J’exprime mes doutes face à cette idée.
Madame Annie Cohen-Solal déplore le fait que Sartre n’est apparemment pas apprécié en France. Selon elle, il serait par contre très apprécié dans le monde, une “référence obligée”. Dans son article, elle nous offre une liste de faits à propos de Sartre, un liste qui devrait nous faire comprendre la valeur de Sartre. Ce n’est malheureusement pas très convaincant. Sartre a dit ceci, a fait cela, et puis? On peut faire une liste similaire de la vie de tout penseur, qu’il soit médiocre ou non.

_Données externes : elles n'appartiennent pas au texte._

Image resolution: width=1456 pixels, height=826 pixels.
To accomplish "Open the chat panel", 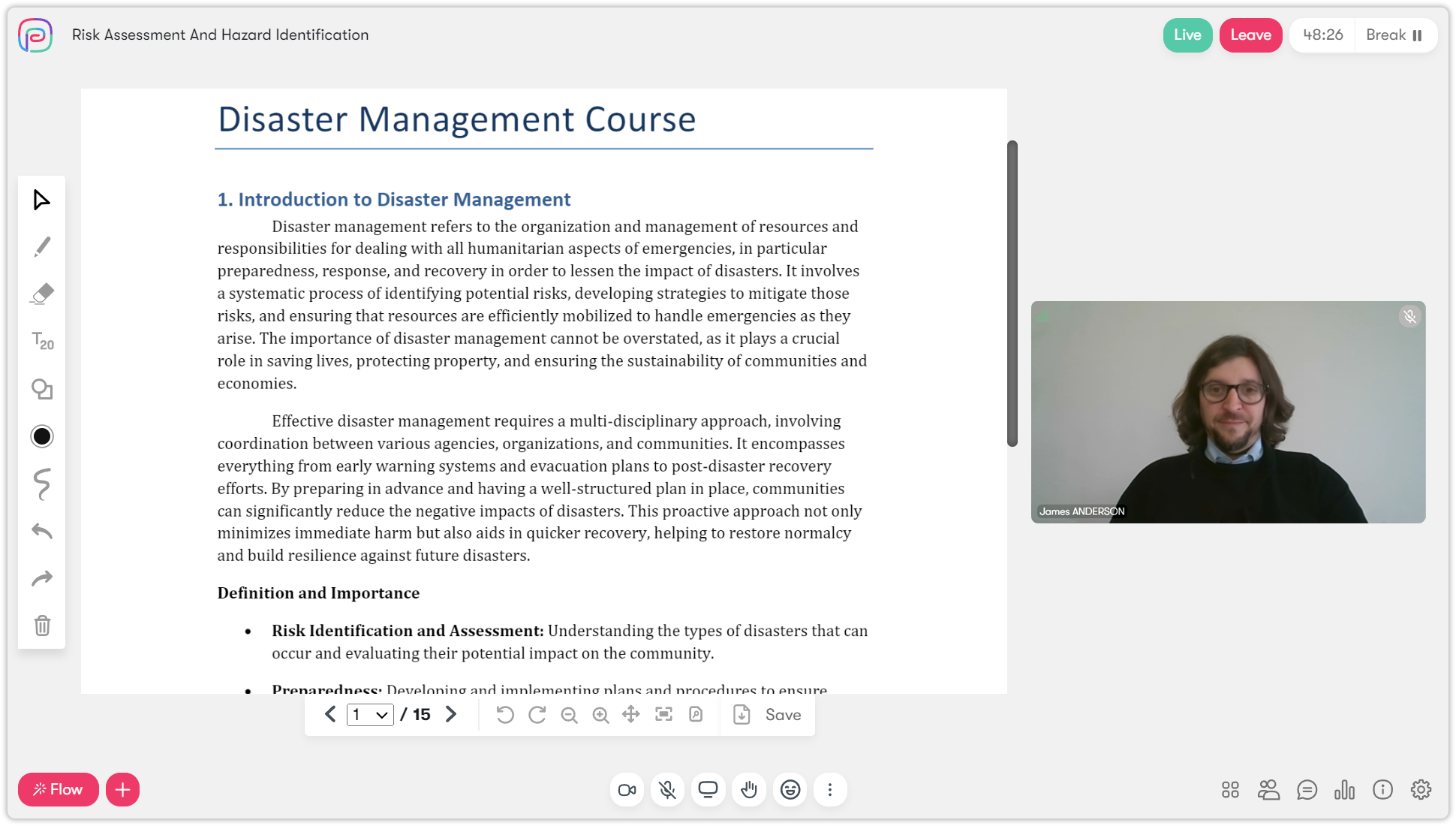I will tap(1307, 790).
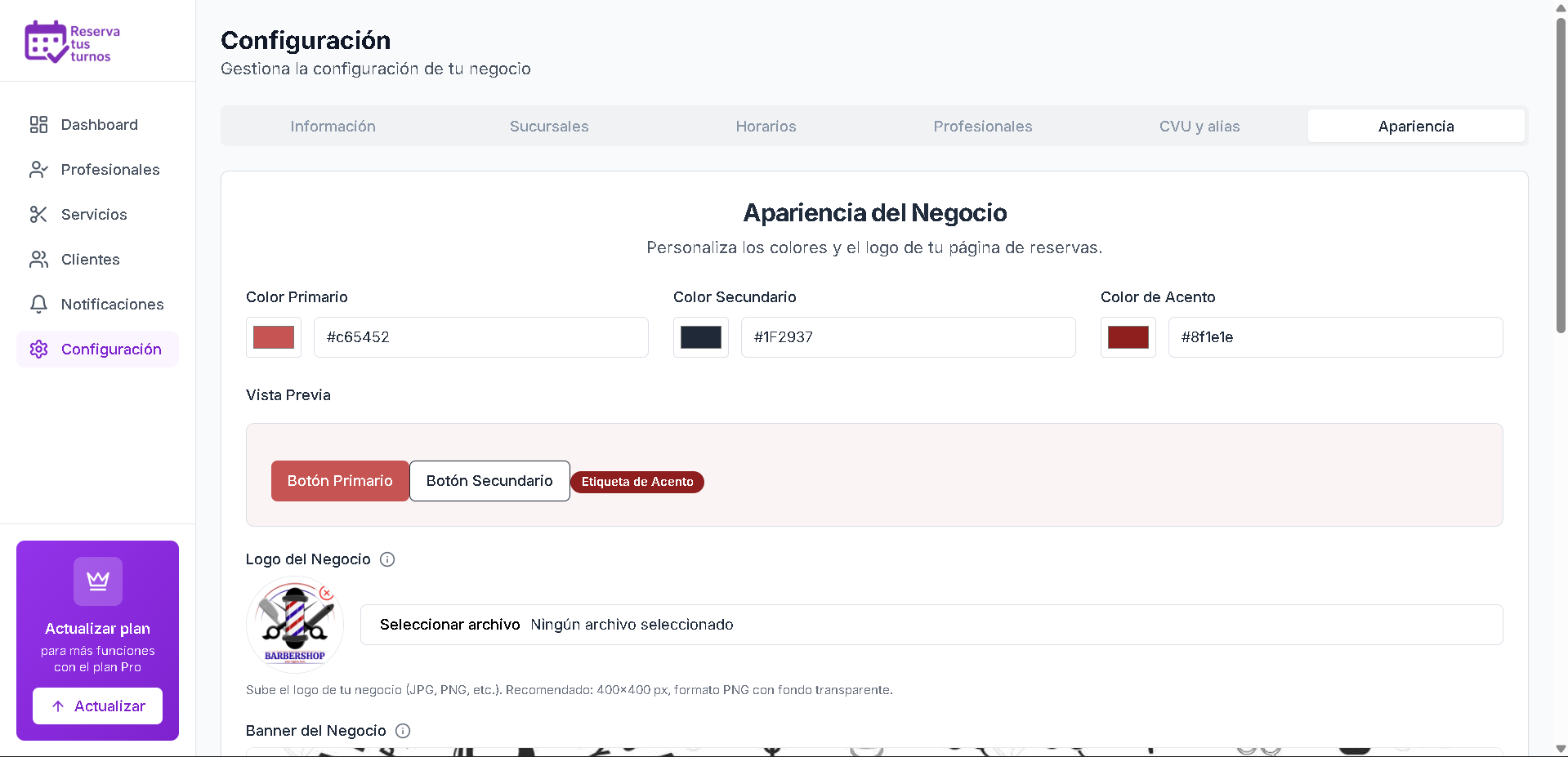This screenshot has width=1568, height=757.
Task: Click Seleccionar archivo to upload a logo
Action: point(449,624)
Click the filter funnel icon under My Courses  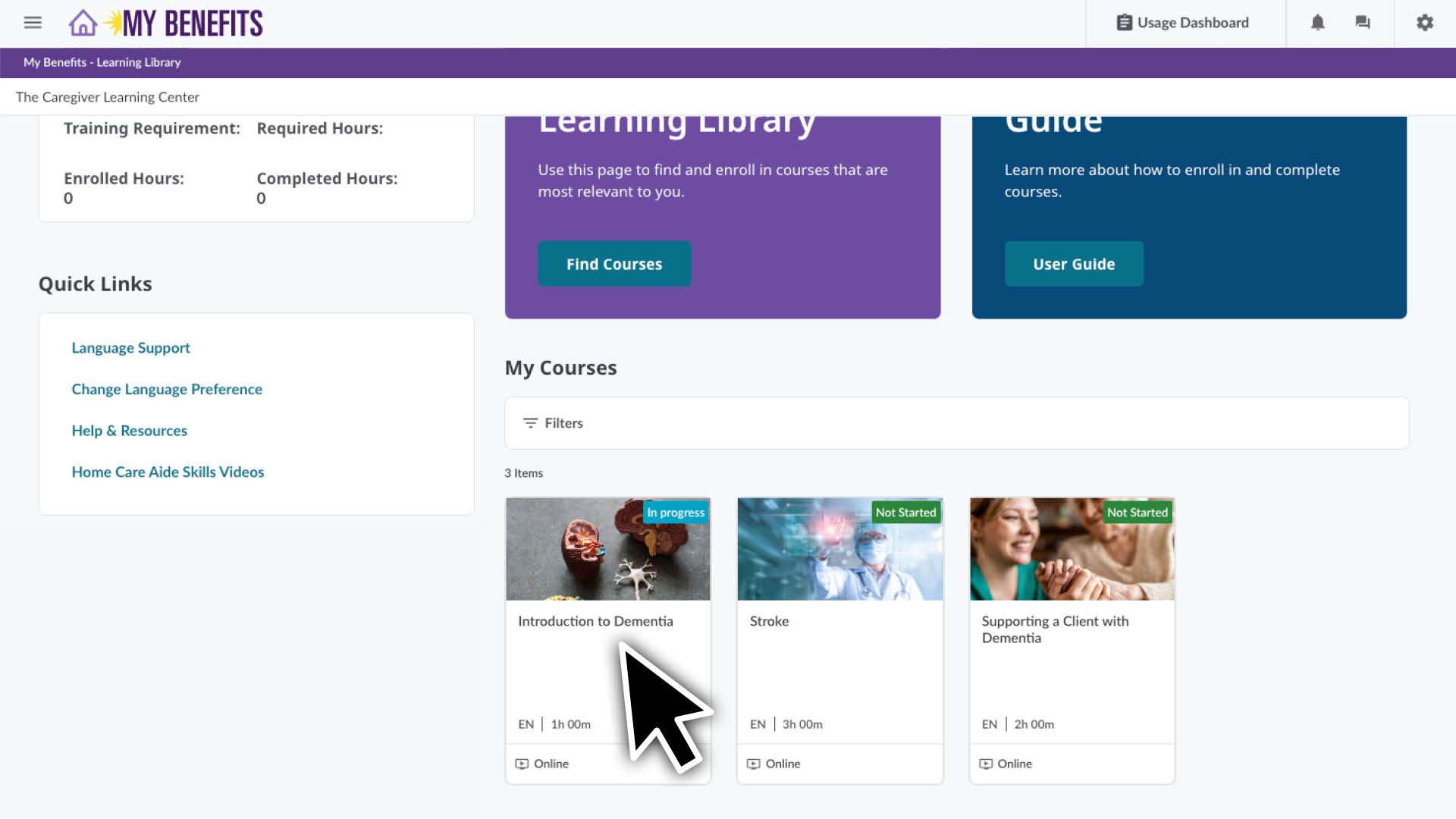(x=530, y=423)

Et puis, l’un des éléments de la liste m’apparaît particulièrement problématique:
[Sartre] développa dès lors une pensée postcoloniale qui servit d’épine dorsale à tous les mouvements de décolonisation qui élaboraient alors leur prise de conscience […]
J’ai fait une maîtrise à l’Université de Pennsylvanie en études sud-asiatiques où l’un des volets d’étude est le postcolonialisme. Je suis en mesure d’affirmer que Sartre, dans mes études sur le postcolonialisme, n’était pas perçu comme une figure importante. Il n’était presque jamais mentionné, contrairement à Michel Foucault et Jacques Derrida, qui, eux sont mentionnés maintes fois. (C’en était devenu une farce parmi les étudiants que si un auteur n’était pas capable de supporter une thèse, il pouvait simplement mentionner Foucault pour se sortir de l’impasse.) Il est certain que le champ des études postcoloniales n’est pas homogène et donc il se peut que dans certains milieux académiques Sartre soit perçu comme une figure majeure dans le postcolonialisme, mais j’en doute. Dans ce domaine, Sartre n’est pas du tout une “référence obligée”.
Donc, je reste sceptique devant cette affirmation d’un supposé mépris de la France envers Sartre en opposition avec une reconnaissance de sa valeur ailleurs dans le monde. Non pas qu’il ne soit pas possible de trouver des exemples qui supporteraient cette affirmation mais il serait douteux que le contraste suggéré soit aussi réel que le suppose Madame Cohen-Solal.